__WHAT YOU HAVE TO DO__.
Extract from the entries below, exactly as given, only the lines from the line containing "Where should I click to: Click the summary" to the line containing "Given: Click the 搜索 search button", both lines included.

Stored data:
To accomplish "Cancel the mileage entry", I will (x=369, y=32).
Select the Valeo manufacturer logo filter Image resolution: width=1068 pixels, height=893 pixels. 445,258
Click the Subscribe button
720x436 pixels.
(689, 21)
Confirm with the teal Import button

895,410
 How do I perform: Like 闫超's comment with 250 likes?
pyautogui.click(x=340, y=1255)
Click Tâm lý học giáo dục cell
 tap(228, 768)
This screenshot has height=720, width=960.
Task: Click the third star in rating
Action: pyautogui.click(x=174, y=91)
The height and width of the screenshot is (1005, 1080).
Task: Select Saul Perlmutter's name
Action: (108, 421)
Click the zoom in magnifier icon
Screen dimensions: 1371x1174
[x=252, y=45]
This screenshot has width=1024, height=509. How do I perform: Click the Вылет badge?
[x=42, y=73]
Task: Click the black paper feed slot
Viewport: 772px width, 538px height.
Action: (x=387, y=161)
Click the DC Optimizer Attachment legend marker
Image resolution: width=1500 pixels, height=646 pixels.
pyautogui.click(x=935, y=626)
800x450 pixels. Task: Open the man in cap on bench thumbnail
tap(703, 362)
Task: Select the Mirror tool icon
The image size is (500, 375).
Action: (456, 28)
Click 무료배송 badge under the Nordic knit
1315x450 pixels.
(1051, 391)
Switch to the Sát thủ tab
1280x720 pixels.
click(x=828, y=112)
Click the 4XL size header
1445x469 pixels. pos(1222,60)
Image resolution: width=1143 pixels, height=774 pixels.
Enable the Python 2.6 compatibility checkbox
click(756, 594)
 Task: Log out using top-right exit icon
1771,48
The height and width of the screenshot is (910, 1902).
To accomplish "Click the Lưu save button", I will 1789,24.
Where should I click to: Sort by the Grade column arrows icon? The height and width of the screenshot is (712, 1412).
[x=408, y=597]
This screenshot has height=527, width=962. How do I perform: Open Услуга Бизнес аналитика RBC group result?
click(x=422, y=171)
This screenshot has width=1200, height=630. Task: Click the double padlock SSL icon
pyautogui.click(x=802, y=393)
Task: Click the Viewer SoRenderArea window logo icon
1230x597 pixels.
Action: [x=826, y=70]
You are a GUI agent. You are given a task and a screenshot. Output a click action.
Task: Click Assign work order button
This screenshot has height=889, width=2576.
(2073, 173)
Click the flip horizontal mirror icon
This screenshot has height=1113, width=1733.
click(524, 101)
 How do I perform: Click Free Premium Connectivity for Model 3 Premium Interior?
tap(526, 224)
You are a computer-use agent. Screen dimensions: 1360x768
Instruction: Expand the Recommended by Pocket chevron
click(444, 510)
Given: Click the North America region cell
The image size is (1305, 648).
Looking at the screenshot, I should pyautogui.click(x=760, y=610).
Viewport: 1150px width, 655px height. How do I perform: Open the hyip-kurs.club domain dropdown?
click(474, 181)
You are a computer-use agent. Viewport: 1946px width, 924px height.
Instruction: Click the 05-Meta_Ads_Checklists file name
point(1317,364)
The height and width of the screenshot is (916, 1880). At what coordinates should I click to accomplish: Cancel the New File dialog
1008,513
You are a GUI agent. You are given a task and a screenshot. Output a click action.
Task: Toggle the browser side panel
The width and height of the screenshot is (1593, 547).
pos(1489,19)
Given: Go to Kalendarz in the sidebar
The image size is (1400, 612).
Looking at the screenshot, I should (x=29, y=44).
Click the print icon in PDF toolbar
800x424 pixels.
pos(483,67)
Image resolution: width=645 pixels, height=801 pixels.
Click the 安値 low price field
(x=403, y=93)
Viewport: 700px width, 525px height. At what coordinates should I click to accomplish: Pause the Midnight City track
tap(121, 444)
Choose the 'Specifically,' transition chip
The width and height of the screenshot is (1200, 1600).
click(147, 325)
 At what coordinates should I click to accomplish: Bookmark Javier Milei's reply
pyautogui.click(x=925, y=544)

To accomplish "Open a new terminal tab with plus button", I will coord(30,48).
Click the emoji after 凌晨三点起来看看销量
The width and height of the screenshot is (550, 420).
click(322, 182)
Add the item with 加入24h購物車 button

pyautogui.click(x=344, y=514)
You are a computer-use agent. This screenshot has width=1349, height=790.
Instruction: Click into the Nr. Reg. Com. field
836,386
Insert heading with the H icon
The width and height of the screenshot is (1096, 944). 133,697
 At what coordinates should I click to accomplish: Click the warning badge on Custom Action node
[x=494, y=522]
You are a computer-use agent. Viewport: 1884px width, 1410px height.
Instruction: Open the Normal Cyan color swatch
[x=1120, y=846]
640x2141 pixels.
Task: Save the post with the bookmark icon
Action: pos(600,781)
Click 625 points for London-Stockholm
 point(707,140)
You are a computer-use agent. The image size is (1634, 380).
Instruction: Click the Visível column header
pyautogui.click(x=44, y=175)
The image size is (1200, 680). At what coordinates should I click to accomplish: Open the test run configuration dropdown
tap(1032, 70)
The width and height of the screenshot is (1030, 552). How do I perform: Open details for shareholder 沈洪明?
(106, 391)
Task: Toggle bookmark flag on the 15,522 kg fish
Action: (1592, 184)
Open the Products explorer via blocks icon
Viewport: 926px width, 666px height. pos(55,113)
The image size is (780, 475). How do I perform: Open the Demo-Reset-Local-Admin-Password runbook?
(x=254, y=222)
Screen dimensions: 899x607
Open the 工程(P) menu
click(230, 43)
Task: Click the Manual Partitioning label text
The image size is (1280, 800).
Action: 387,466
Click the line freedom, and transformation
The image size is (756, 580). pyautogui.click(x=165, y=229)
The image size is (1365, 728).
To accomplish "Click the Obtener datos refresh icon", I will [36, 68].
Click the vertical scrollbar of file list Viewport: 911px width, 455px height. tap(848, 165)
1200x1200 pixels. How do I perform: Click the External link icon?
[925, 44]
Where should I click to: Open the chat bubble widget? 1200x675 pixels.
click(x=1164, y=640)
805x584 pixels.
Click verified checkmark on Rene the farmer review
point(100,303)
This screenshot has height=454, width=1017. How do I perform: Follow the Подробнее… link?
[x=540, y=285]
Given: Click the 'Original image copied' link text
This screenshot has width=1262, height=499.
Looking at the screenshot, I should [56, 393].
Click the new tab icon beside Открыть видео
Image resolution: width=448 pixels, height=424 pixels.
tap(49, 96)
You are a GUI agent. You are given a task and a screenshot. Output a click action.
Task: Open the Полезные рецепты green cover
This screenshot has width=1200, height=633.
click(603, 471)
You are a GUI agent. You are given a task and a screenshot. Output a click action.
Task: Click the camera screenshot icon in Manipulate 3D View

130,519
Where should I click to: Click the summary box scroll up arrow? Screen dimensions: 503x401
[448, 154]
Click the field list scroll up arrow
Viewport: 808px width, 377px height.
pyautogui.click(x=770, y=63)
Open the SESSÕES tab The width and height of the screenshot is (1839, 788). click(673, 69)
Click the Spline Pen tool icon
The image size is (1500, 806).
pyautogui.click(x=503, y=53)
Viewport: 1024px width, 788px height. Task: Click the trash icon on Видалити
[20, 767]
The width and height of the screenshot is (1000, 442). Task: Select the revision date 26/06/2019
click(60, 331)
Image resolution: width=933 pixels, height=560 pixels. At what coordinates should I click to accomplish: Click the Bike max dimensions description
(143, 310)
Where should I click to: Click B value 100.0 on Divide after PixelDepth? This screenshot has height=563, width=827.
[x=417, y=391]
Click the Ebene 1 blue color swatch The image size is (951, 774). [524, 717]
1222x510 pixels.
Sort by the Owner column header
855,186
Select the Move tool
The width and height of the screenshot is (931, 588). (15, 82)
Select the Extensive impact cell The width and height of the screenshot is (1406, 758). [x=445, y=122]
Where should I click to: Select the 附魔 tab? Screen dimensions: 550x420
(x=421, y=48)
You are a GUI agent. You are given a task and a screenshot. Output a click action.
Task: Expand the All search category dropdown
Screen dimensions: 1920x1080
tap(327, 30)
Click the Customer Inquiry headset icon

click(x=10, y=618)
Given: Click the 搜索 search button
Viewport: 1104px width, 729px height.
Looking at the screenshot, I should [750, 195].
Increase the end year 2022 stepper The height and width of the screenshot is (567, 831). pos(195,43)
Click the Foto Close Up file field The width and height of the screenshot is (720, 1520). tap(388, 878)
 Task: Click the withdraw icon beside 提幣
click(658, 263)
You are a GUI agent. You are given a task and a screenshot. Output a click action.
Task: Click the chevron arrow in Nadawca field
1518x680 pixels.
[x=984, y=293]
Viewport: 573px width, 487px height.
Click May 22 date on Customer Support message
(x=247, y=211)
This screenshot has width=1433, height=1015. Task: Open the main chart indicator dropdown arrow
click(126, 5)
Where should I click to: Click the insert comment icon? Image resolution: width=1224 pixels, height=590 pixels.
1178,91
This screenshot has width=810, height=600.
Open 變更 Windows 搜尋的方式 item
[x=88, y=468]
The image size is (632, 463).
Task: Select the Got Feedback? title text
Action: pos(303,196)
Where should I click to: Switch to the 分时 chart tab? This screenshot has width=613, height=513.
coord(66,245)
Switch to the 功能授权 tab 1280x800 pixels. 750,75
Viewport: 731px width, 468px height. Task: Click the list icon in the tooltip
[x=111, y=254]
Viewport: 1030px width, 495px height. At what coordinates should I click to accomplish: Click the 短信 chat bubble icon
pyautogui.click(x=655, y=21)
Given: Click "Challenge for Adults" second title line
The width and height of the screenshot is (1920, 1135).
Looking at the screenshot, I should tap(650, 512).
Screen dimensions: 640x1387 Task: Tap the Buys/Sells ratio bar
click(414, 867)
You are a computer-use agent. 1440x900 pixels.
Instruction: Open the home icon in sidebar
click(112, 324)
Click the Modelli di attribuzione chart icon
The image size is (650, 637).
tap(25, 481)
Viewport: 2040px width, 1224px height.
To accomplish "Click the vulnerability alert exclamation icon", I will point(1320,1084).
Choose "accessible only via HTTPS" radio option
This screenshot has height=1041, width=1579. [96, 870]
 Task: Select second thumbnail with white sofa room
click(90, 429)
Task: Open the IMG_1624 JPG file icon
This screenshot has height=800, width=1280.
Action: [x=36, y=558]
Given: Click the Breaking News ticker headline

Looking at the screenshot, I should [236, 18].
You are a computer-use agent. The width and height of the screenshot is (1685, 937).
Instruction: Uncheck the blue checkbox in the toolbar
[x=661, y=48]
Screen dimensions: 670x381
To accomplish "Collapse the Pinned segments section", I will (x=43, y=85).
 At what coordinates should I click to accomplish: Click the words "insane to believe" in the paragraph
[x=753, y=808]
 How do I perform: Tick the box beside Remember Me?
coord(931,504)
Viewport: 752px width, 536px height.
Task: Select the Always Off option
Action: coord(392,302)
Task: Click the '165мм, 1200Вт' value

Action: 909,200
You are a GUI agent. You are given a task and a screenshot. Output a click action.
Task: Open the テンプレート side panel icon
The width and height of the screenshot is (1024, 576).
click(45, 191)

__ANSWER__.
Where should I click to: Click the summary box scroll up arrow? Screen dimensions: 503x401
[448, 154]
Click the field list scroll up arrow
Viewport: 808px width, 377px height.
pyautogui.click(x=770, y=63)
Open the SESSÕES tab The width and height of the screenshot is (1839, 788). click(673, 69)
Click the Spline Pen tool icon
The image size is (1500, 806).
pyautogui.click(x=503, y=53)
Viewport: 1024px width, 788px height. Task: Click the trash icon on Видалити
[20, 767]
The width and height of the screenshot is (1000, 442). Task: Select the revision date 26/06/2019
click(60, 331)
Image resolution: width=933 pixels, height=560 pixels. At what coordinates should I click to accomplish: Click the Bike max dimensions description
(143, 310)
Where should I click to: Click B value 100.0 on Divide after PixelDepth? This screenshot has height=563, width=827.
[x=417, y=391]
Click the Ebene 1 blue color swatch The image size is (951, 774). [524, 717]
1222x510 pixels.
Sort by the Owner column header
855,186
Select the Move tool
The width and height of the screenshot is (931, 588). (15, 82)
Select the Extensive impact cell The width and height of the screenshot is (1406, 758). [x=445, y=122]
Where should I click to: Select the 附魔 tab? Screen dimensions: 550x420
(x=421, y=48)
You are a GUI agent. You are given a task and a screenshot. Output a click action.
Task: Expand the All search category dropdown
Screen dimensions: 1920x1080
tap(327, 30)
Click the Customer Inquiry headset icon

click(x=10, y=618)
Given: Click the 搜索 search button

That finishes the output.